EXERCISE TASK: From the page on clustering internals, quote everything from "# Clustering Internals" down to "familiarity with [08c-clustering](08c-clustering.ipynb).", word for word.

# Clustering Internals

Understanding the data structures behind time series clustering.

This notebook demonstrates:

- **`Clustering` dataclass**: The simple data structure storing clustering metadata
- **Key properties**: `n_clusters`, `timesteps_per_cluster`, `cluster_assignments`, `cluster_weights`
- **Visualization**: Using `clustering.plot.heatmap()` to understand cluster structure
- **Data expansion**: Using `expand_data()` to map aggregated data back to original timesteps

!!! note "Prerequisites"
    This notebook assumes familiarity with [08c-clustering](08c-clustering.ipynb).

In [None]:
from data.generate_example_systems import create_district_heating_system

import flixopt as fx

fx.CONFIG.notebook()

flow_system = create_district_heating_system()
flow_system.connect_and_transform()

## Create Clustering

After calling `cluster()`, metadata is stored in `fs.clustering`:

In [None]:
import tsam

fs_clustered = flow_system.transform.cluster(
    n_clusters=8,
    cluster_duration='1D',
    extremes=tsam.ExtremeConfig(max_value=['HeatDemand(Q_th)|fixed_relative_profile']),
)

SUPPLIED MATERIAL:
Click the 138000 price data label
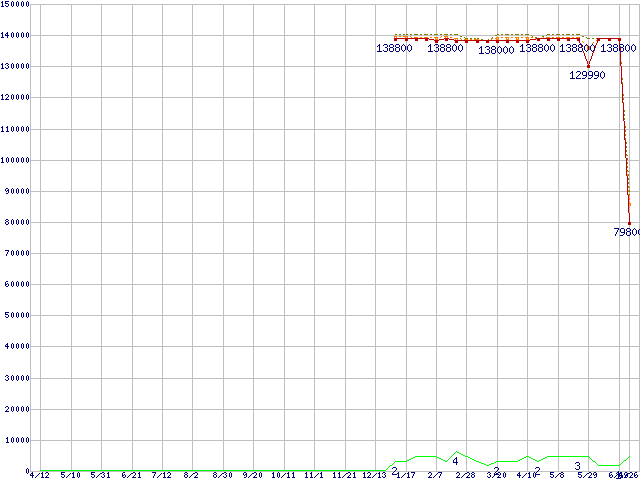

TASK RESULT:
# Clustering Internals

Understanding the data structures behind time series clustering.

This notebook demonstrates:

- **`Clustering` dataclass**: The simple data structure storing clustering metadata
- **Key properties**: `n_clusters`, `timesteps_per_cluster`, `cluster_assignments`, `cluster_weights`
- **Visualization**: Using `clustering.plot.heatmap()` to understand cluster structure
- **Data expansion**: Using `expand_data()` to map aggregated data back to original timesteps

!!! note "Prerequisites"
    This notebook assumes familiarity with [08c-clustering](08c-clustering.ipynb).